The practice demonstrated proactive and effective systems for monitoring and treating patients over the age of 75 years. They had reviewed their procedures for carrying out home visits and increased the numbers of home visits available each day. These visits could be requested throughout the day and were carried out by the duty GP.

The practice carried out twice weekly visits to the five local care homes where their patients resided. The managers of four of these care homes were contacted by us and they reported that these visits benefited both patients and their relatives. Managers of these care homes told us that these scheduled visits helped to identify any changes in patients’ health and manage these effectively. They also told us that patients’ relatives found the visits beneficial as they could plan to meet with the GP and discuss treatments or any concerns they had. The practice was monitoring the effectiveness of these visits and told us that they had reduced the number of requests for unscheduled home visits thus indicating that patients’ needs were being met. The practice had also reviewed the impact of these visits on unplanned hospital admissions for patients who lived in care homes and found that the weekly visits to patients had reduced these numbers.

Working age people (including those recently retired and students)

Good

Updated 5 November 2015

The practice is rated as good for the population group of working-age people (including those recently retired and students). Appointments were flexible with telephone consultations, pre-booked and on the day appointments. Extended hours were available three evenings a week and morning and appointments are available fro 8.30am each day. NHS health checks for patients aged between 40 and 75 years were available and promoted within the practice and on their website. Nurse led clinics were provided for well patient health checks.

The practice promoted good health and advice on disease prevention through health promotion clinics and information for patients around healthy lifestyle choices.

People experiencing poor mental health (including people with dementia)

Good

Updated 5 November 2015

The practice is rated as good for people experiencing poor mental health (including people with dementia). GPs and practice nurses were trained and skilled in screening to help early detection and diagnosis of mental health conditions such as depression and dementia. People experiencing poor mental health had received an annual physical health check. The practice regularly worked with multidisciplinary teams to support people experiencing poor mental health including those with dementia. The practice had proactive processes for dementia screening and referrals were made to specialist services as required. Patients who were diagnosed with dementia had holistic based care plans and the practice worked closely with the local dementia nurse team to help ensure that patients received appropriate care and treatment according to their changing needs.

The practice had suitable processes for referring patients to appropriate services such as psychiatry and counselling, including The Improving Access to Psychological Therapies (IAPT) and referrals to Child and Adolescent Mental Health Services (CAMHS) as required.

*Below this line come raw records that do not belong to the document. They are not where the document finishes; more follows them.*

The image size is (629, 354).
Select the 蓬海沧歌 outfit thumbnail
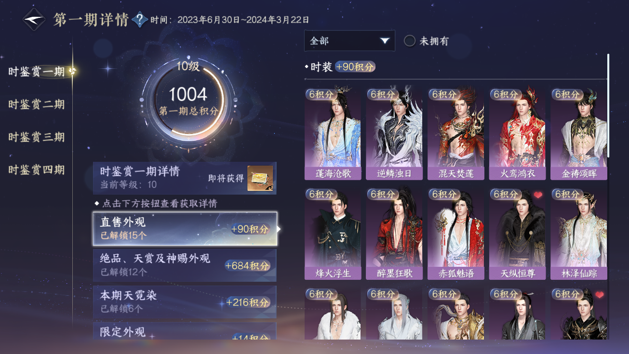pyautogui.click(x=333, y=134)
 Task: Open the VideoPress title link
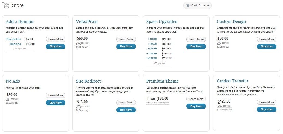[87, 22]
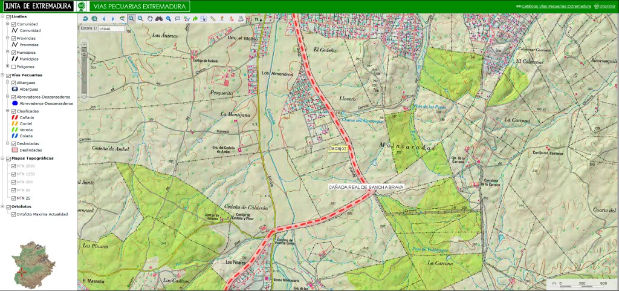The height and width of the screenshot is (291, 619).
Task: Collapse the Vías Pecuarias group
Action: [2, 76]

People whose circumstances may make them vulnerable

Good

Updated 5 November 2015

This practice is rated as good for the care of people living in vulnerable circumstances. Staff were trained to identify and respond to the needs of patients who may be vulnerable, including those who lacked capacity to make some decisions in relation to their care and treatment. The practice recognised the needs of people who were vulnerable such those with depression, alcohol or substance misuse issues, people with mental health conditions and those with learning disabilities. The practice had a dedicated clinical lead for learning disabilities and patients’ health was monitored through annual health checks.

The practice worked with other health and social care professionals and held regular multidisciplinary meetings to discuss, review and plan for the health care needs of vulnerable patients. Staff were trained and understood their responsibilities to report concerns about the welfare of patients to the appropriate agencies.